As discussed below, Petitioners have not demonstrated that the agents acted in callous disregard of Petitioners’ Fourth Amendment rights. Further, Petitioners have not been irreparably harmed. The Government has agreed to return some of the disputed incident reports immediately, Petitioners have been provided copies of all retained documents, and Petitioners may seek the return of the remainder of the documents at the conclusion of the investigation or criminal proceeding. The mere fact that Petitioners may face criminal indictment is not sufficient to constitute irreparable harm. In Re Search of 4801 Fyler, 879 F.2d at 389.

To the extent that Petitioners seek suppression of the seized incident reports solely on the ground that the search and seizure failed to comport with the requirements of the Fourth Amendment, the Court concludes that they are without standing to mount such a challenge.
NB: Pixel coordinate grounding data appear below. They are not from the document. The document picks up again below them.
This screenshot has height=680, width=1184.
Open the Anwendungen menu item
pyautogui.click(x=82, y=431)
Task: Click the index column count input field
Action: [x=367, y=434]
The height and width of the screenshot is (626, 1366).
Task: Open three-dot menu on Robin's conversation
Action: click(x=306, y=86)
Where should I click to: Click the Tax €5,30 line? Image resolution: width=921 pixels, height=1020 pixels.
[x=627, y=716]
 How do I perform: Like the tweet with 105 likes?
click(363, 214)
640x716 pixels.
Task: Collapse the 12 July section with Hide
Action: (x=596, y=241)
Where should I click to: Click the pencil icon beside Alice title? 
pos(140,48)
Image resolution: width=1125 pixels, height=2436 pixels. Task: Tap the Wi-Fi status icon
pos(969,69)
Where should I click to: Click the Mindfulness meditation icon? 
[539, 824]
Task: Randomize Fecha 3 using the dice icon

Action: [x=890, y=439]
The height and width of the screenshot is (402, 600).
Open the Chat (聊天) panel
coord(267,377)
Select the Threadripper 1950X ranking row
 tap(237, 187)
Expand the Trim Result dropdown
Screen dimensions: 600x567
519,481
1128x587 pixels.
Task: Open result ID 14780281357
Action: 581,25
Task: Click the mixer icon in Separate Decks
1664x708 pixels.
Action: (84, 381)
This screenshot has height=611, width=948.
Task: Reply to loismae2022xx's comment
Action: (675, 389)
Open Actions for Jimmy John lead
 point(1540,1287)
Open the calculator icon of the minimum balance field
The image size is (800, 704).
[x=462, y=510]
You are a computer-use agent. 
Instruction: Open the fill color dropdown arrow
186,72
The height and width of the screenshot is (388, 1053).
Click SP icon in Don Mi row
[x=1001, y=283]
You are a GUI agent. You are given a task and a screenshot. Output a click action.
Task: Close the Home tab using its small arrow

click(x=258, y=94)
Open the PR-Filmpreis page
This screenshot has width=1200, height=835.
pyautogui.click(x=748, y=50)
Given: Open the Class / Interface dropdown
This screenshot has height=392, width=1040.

Unlike Rule 41(g), which applies to “person[s] aggrieved,” Rule 41(h) applies only to “defendant[s].” Petitioners who are under investigation but have not been indicted or charged with any criminal wrongdoing related to the investigation, do not therefore satisfy the requirements of the Rule for purposes of suppression.

For the reasons stated above, the Court concludes that the motion to quash lacks merit. The Court believes that Petitioners’ further arguments, regarding the scope of the warrant and lack of particularity, are arguments Petitioners may assert under Fed. R. Crim. P. 12, in any criminal proceeding. However, even if these arguments provided a basis for relief pre-indictment, for the reasons discussed below, the Court finds Petitioners’ contentions lack merit.